This folder demonstrates cuBLASMp library API usage.
- Linux
- x86_64
- arm64-sbsa
-
CUDA 12.x
-
CUDA 13.x
cuBLASMp is distributed through NVIDIA Developer Zone, PyPI (CUDA 12, CUDA 13), Conda and HPC SDK. cuBLASMp requires CUDA Toolkit and NCCL to be installed on the system.
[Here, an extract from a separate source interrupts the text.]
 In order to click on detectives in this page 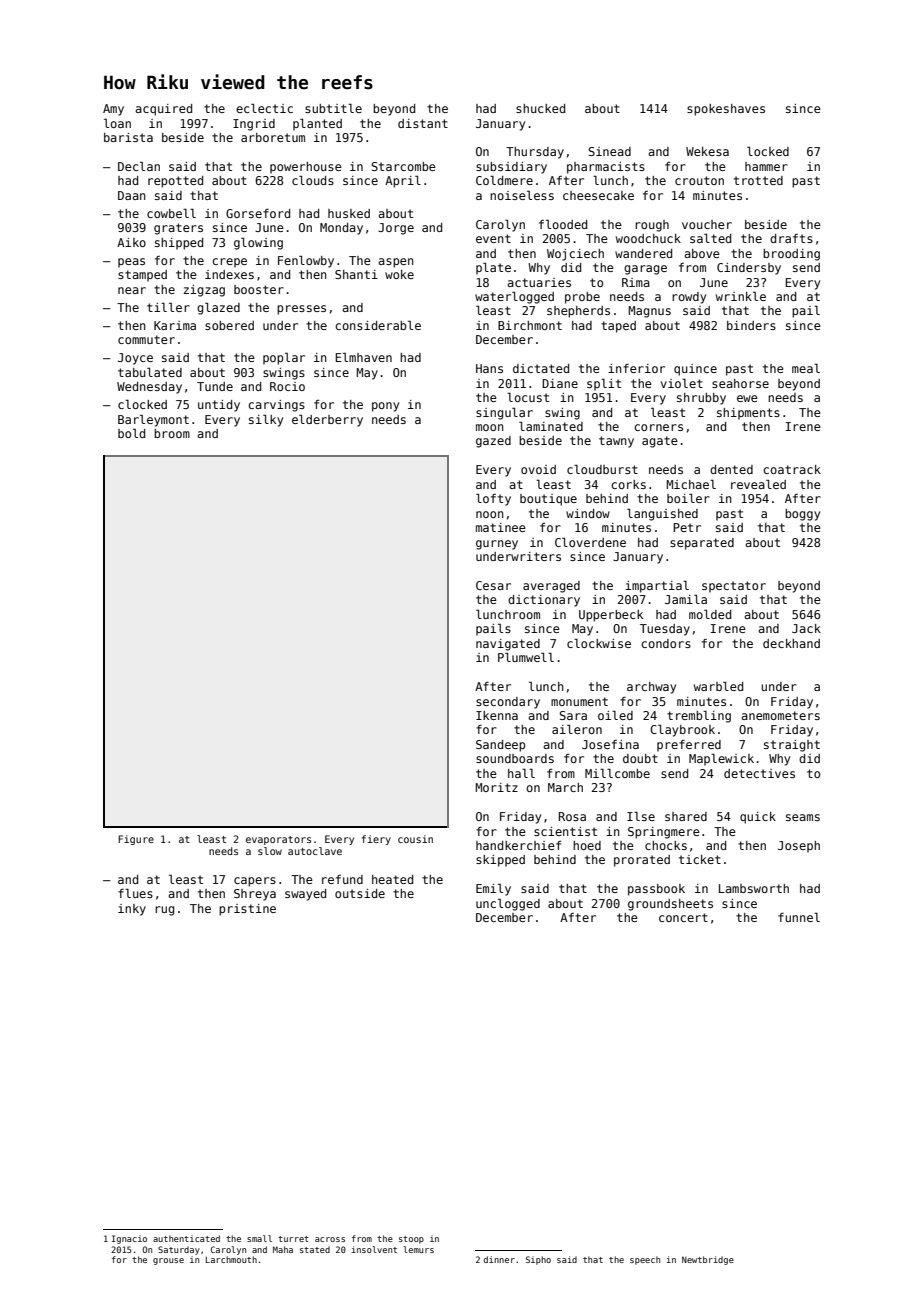, I will do `click(759, 773)`.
The samples require C++11 compatible compiler and MPI (used from HPC-X in the Build Steps).
git clone https://github.com/NVIDIA/CUDALibrarySamples.git
cd CUDALibrarySamples/cuBLASMp
mkdir build
cd build
export HPCXROOT=<path/to/hpcx>
export CUBLASMP_HOME=<path/to/cublasmp>
export NCCL_HOME=<path/to/nccl>
source ${HPCXROOT}/hpcx-mt-init-ompi.sh
hpcx_load
cmake .. -DCMAKE_BUILD_TYPE=Release -DCMAKE_CUDA_ARCHITECTURES="75;80;90;100;120" -DCUBLASMP_INCLUDE_DIRECTORIES=${CUBLASMP_HOME}/include -DCUBLASMP_LIBRARIES=${CUBLASMP_HOME}/lib/libcublasmp.so -DNCCL_INCLUDE_DIRECTORIES=${NCCL_HOME}/include -DNCCL_LIBRARIES=${NCCL_HOME}/lib/libnccl.so
make -j
Run examples with mpirun command and number of processes according to process grid values, i.e.
mpirun -n 2 ./tp_matmul
mpirun -n 2 ./matmul_ag -typeA fp16 -typeB fp16 -typeD fp16 -transA t -transB n
mpirun -n 2 ./matmul_rs -typeA fp16 -typeB fp16 -typeD fp16 -transA t -transB n
mpirun -n 2 ./matmul_ar -typeA fp16 -typeB fp16 -typeD fp16 -transA t -transB n
mpirun -n 2 ./gemm -p 2 -q 1
mpirun -n 2 ./trsm -p 2 -q 1
mpirun -n 2 ./syrk -p 2 -q 1
mpirun -n 2 ./geadd -p 2 -q 1
mpirun -n 2 ./tradd -p 2 -q 1
mpirun -n 2 ./gemr2d -p 2 -q 1